3 min read

Earlier this month, Dirk Lewandowski, Professor of Information Research & Information Retrieval  at Hamburg University of Applied Sciences, Germany, published a proposal for building an index of the Web. His proposal aims to separate the infrastructure part of search engine from the services part.

Search engines are our way to the web, which makes them an integral part of the Web’s infrastructure. While there are a significant number of search engines present in the market, there are only a few relevant search engines that have their own index, for example, Google, Bing, Yandex and Baidu. Other search engines that pull results from these search engines, for instance, Yahoo, cannot really be considered search engines in the true sense.

The US search engine market is split between Google and Bing with roughly two thirds to one-third, respectively, In most European countries, Google covers the 90% of the market share. Highlighting the implications of Google’s dominance in the current search engine market, the report reads, “As this situation has been stable over at least the last few years, there have been discussions about how much power Google has over what users get to see from the Web, as well as about anti-competitive business practices, most notably in the context of the European Commission’s competitive investigation into the search giant.

The proposal aims to bring plurality in the search engine market, not only in terms of the numbers of search engine providers but also in the number of search results users get to see when using search engines.

The idea is to implement the “missing part of the Web’s infrastructure” called searchable index. The author proposes to separate the infrastructure part of the search engine from services part. This will allow multitude of services, whether existing as search engines or otherwise to be run on a shared infrastructure.

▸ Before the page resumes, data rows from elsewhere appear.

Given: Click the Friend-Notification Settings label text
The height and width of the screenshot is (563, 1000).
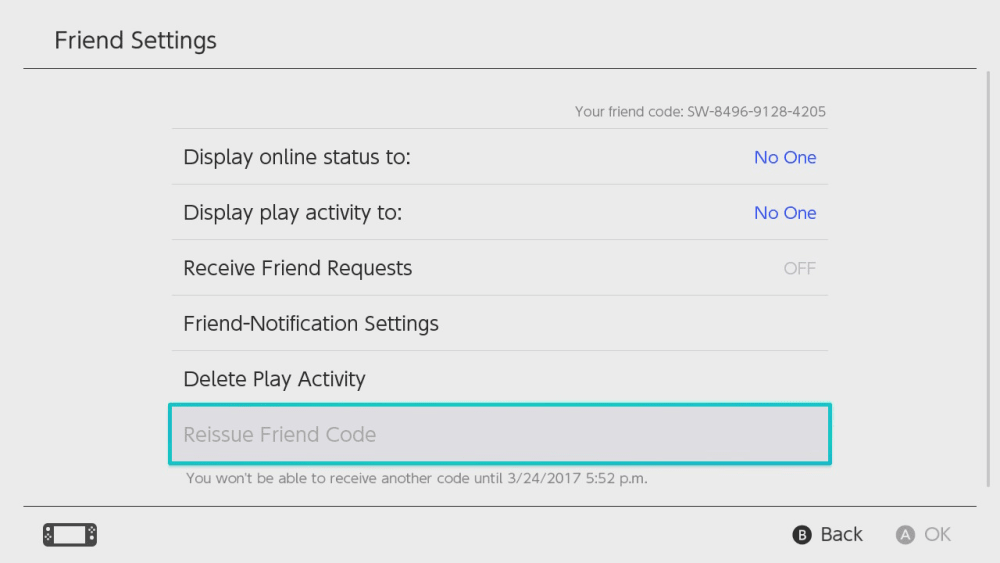Looking at the screenshot, I should 311,324.
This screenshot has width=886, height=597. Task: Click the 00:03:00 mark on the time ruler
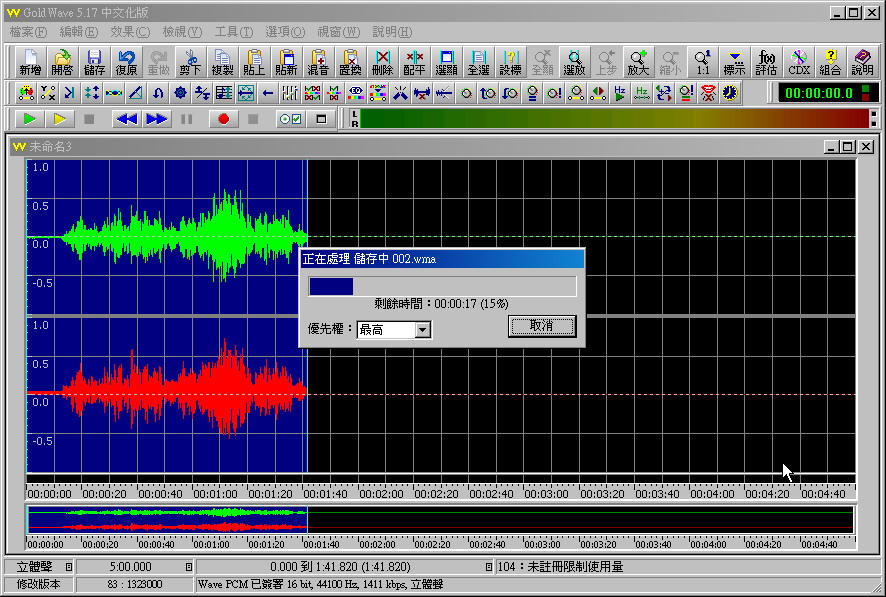(x=546, y=493)
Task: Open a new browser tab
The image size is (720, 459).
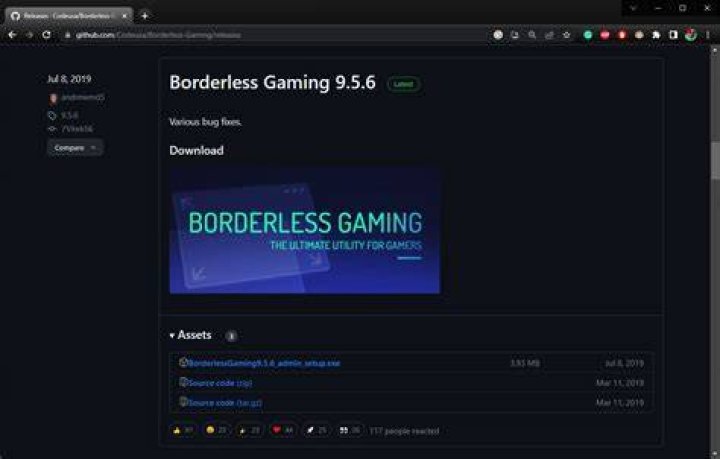Action: point(145,16)
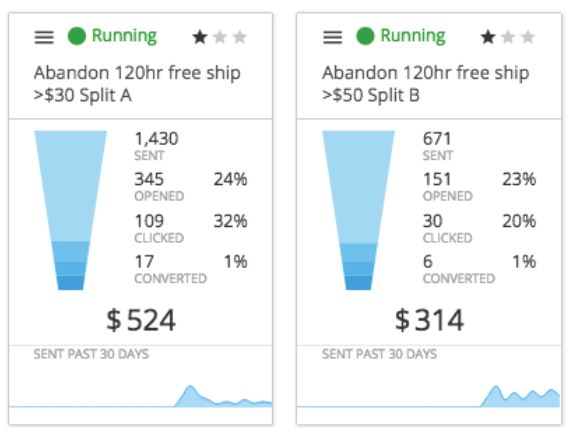The image size is (575, 428).
Task: Open the '>$50 Split B' campaign title
Action: pos(425,84)
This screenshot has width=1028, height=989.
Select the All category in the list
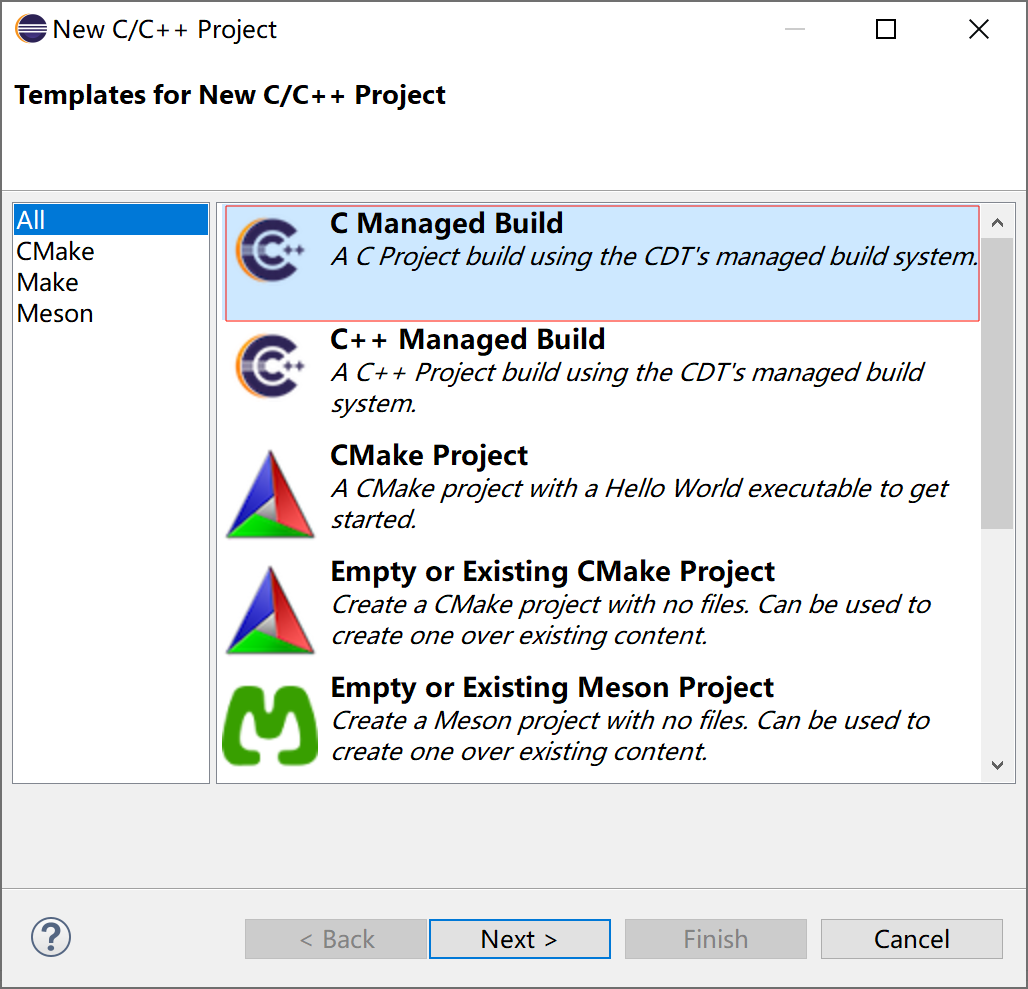[x=111, y=220]
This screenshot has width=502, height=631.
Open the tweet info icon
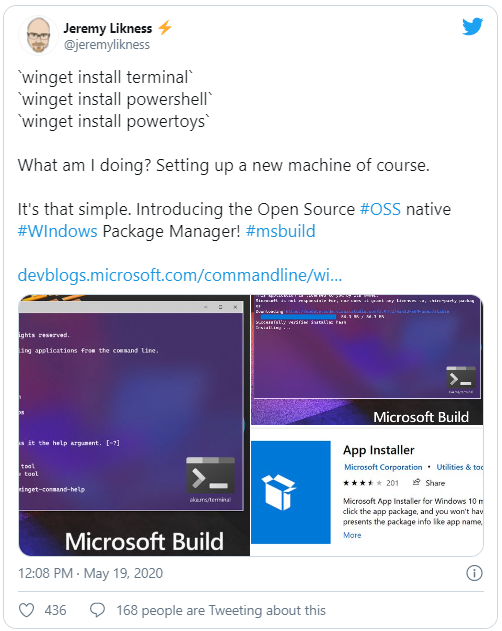pos(474,573)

The following figure shows how the public infrastructure crawls the web for indexing its content and provides an interface to the services that are built on top of the index. The indexing stage is split into basic indexing and advanced indexing. Basic indexing is responsible for providing the data in a form that services built on top of the index can easily and rapidly process the data. Though services are allowed to do their further indexing to prepare the documents, the open infrastructure also provides some advanced indexing. This provides additional information to the indexed documents, for example, semantic annotations.

This advanced indexing requires an extensive infrastructure for data mining and processing. Services will be able to decide for themselves to what extent they want to rely on the pre-processing infrastructure provided by the Open Web Index. A common design principle can be adopted is allowing services a maximum of flexibility.

Credits: arXiv

Many users are supporting this idea. One Redditor said, “I have been wanting this for years…If you look at the original Yahoo Page when Yahoo first started out it attempted to solve this problem.I believe this index could be regionally or language based.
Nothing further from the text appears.